Effect of TAC on cardiac structure and function in cMyBP-C-cKO mice. Time course analysis of LVPWd (A), LVIDd (B), and LV EnFS (C) collected from the same experimental animals in WT (n = 5), cMyBP-C^−/− (n = 5), and cMyBP-cKO mice subjected to TAC in addition to treatment with either vehicle (n = 6) or tamoxifen (n = 12). Tamoxifen treatment designated by the horizontal bar. TAC designated by the dashed horizontal bar. Values are means ± SEM. * indicates statistical significance compared to WT mice at baseline. P < 0.05.

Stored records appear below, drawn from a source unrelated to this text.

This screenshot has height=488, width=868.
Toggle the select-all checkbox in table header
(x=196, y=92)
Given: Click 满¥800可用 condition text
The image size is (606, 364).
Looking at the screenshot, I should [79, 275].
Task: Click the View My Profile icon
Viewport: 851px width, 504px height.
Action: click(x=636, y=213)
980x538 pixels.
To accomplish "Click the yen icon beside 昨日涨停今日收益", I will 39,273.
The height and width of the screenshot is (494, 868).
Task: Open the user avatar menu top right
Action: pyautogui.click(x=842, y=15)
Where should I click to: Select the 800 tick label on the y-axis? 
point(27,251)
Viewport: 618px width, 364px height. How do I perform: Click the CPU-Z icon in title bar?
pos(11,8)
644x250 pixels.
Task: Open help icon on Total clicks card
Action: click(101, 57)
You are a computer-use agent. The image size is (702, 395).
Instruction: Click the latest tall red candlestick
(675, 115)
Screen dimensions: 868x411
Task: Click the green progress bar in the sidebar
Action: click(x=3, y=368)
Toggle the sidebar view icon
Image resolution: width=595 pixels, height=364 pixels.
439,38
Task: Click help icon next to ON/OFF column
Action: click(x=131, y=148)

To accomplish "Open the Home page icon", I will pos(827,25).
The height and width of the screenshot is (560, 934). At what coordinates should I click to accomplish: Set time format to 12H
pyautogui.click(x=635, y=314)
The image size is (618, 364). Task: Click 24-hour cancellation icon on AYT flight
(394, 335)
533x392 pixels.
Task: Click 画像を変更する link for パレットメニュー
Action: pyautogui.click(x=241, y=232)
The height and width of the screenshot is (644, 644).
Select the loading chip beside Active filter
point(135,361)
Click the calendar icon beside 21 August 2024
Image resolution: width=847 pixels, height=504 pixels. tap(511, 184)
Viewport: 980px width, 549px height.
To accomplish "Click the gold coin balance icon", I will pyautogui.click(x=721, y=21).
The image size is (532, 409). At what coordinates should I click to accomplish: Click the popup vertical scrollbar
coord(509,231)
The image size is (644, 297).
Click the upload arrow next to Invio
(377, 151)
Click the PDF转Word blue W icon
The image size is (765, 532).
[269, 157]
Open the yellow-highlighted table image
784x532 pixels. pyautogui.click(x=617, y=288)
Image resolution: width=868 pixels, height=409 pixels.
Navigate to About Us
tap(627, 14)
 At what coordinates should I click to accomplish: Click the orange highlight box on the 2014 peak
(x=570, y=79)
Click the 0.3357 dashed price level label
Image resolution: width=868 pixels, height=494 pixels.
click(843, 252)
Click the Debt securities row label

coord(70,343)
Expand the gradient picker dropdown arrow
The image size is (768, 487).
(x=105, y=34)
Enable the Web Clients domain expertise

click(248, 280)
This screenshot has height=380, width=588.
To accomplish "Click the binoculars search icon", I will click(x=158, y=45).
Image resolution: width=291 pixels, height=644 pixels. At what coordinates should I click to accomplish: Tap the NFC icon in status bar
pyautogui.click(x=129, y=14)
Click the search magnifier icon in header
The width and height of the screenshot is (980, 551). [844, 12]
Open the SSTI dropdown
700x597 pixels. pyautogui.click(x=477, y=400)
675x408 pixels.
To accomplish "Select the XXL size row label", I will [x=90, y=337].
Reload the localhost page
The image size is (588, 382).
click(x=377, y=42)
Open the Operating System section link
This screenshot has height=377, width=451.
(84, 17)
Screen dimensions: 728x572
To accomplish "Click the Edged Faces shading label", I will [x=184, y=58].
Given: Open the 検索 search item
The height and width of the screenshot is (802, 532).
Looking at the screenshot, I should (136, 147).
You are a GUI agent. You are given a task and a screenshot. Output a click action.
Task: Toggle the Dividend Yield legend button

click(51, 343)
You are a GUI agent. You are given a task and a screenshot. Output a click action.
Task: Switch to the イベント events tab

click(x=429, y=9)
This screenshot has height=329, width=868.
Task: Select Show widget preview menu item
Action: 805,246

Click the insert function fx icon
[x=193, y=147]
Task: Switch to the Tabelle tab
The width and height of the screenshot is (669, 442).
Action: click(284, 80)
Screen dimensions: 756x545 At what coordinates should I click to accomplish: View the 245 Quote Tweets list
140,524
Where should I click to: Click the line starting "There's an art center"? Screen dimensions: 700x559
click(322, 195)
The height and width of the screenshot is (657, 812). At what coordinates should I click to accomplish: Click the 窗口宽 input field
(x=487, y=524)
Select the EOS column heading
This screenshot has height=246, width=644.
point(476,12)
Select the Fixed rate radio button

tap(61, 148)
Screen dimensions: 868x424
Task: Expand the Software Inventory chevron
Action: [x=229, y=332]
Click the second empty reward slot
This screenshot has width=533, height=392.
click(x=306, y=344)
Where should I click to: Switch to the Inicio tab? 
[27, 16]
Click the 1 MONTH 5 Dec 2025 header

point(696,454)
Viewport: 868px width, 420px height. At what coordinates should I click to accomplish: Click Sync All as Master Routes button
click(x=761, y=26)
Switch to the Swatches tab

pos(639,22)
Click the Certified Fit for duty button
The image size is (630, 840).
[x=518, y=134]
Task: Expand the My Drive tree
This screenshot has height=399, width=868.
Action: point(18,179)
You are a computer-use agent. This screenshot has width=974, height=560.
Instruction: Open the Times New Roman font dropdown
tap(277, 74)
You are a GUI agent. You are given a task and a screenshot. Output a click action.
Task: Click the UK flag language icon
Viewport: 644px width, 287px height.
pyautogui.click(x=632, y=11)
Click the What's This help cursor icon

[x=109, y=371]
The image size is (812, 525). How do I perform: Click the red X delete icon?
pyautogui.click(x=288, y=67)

With respect to histopathology, cMyBP-C-cKO mice treated with vehicle and tamoxifen both developed myocyte hypertrophy in response to TAC. Likewise, Mybp3^fl/fl and α-MyHC-MerCreMer^+/− experimental controls treated with tamoxifen and subjected to TAC also developed myocyte hypertrophy (Figure S4, online data supplement). However, only tamoxifen treated-cMyBP-C-cKO mice developed myocyte disarray and myocardial fibrosis 12 weeks following TAC.

Discussion

In this study, we developed a cMyBP-C-cKO mouse model expressing floxed Mybp3 alleles and a tamoxifen-dependent MerCreMer recombinase under the transcriptional control of the α-MyHC promoter ³¹. Using a conditional knock-out approach to acutely terminate the expression of cMyBP-C in adult myocardium, we determined and interrelated the time course of cMyBP-C knock-down with the onset and development of structural and functional phenotypes, thereby allowing us to differentiate the primary effects of removing cMyBP-C from the secondary effects of compensatory mechanisms (e.g., ventricular remodeling) on cardiac function in vivo. Based on gross morphometric, histologic, and echocardiographic data, we found that cardiac dysfunction preceded the development of LV hypertrophy in cMyBP-C-cKO mice following the removal of cMyBP-C. More specifically, loss of cMyBP-C resulted in concurrent shortening of ET and prolongation of IVRT prior to the onset of cardiac remodeling that was commensurate with the degree of cMyBP-C knock-down, implicating a prominent role for cMyBP-C in regulating the period of cardiac systole and diastole. Interestingly, subsequent development of LV hypertrophy after near-complete ablation of cMyBP-C in cMyBP-C-cKO mice did not have an additional effect on ET, while IVRT continued to increase in parallel with the development of cardiac hypertrophy. These results indicate that truncation of ET and prolongation of IVRT in cMyBP-C deficient mice occurs primarily in response to the removal of cMyBP-C, although IVRT increases further in response to LV hypertrophy.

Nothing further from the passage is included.